How do female insects manage to keep the sperm fresh for months after mating? This is a central question of the sperm biologists of the Chair of Applied Zoology headed by Prof. Dr. Klaus Reinhardt. Now the scientists presented their first promising results in the journal Scientific Reports.
Dr. Cornelia Wetzker borrowed an innovative label-free technique from cancer research in order to investigate the metabolism of living biological tissues. This involves the measurement of the decay of the intrinsic fluorescence of the metabolic coenzyme NADH — a matter of nanoseconds, requiring a specialized microscope. This measure, also known as fluorescence lifetime, serves as a cell-specific signature and characterizes the specific metabolic pathways of the tissue.

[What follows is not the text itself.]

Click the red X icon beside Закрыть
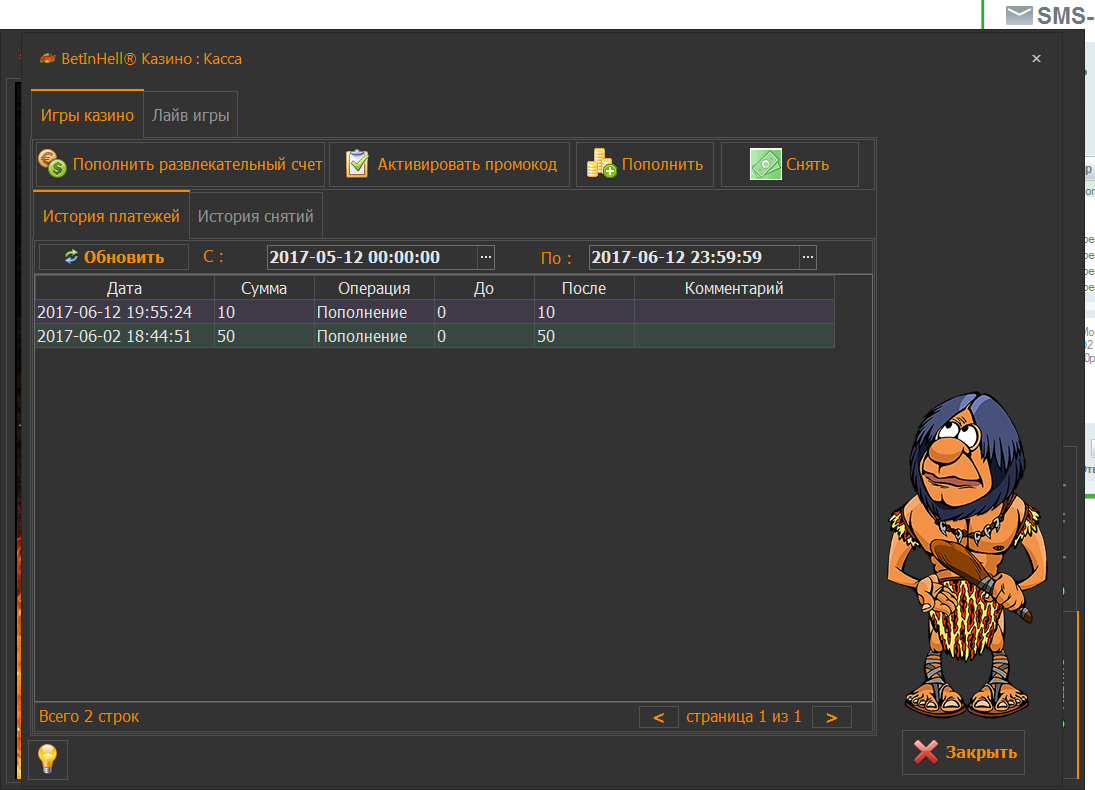1095x790 pixels. click(x=926, y=753)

Cancer cells have a shorter NADH fluorescence lifetime, are thus more glycolytic and can therefore be distinguished from healthy cells.
With this method, Dr. Cornelia Wetzker has now succeeded in examining the metabolism of intact tissues of the fruit fly outside the body. She analyzed the metabolism of sperm in the storage organs of male and female animals as well as other tissues of the insect. The sperm were investigated in still intact closed organs, which in the male serve for storage before and in the females after mating. The team thus found that the sperm had a highly glycolytic metabolism similar to that of cancer cells. Other cells, such as intestinal, gland and fat cells, were in a much more oxidative state.
Using this method, the biologists found a first clue to their initial question of how the sperm remain fresh in the body of the insect females. They discovered that the fluorescence lifetime of another autofluorescent metabolic coenzyme called FAD differs between the sperm in the male and in the female body.
With regard to the clinical application of this technique, fluorescence lifetime imaging microscopy (FLIM) is proving to be highly promising. “The fluorescence lifetime signature analysis could even be automated with the help of neural networks,” suspects Dr. Cornelia Wetzker. “And since the method is not dangerous, there is no reason why it should not be used on living humans or animals,” adds Professor Klaus Reinhardt.
Reference: “Distinct metabolic profiles in Drosophila sperm and somatic tissues revealed by two-photon NAD(P)H and FAD autofluorescence lifetime imaging” by Cornelia Wetzker and Klaus Reinhardt, 20 December 2019, Scientific Reports.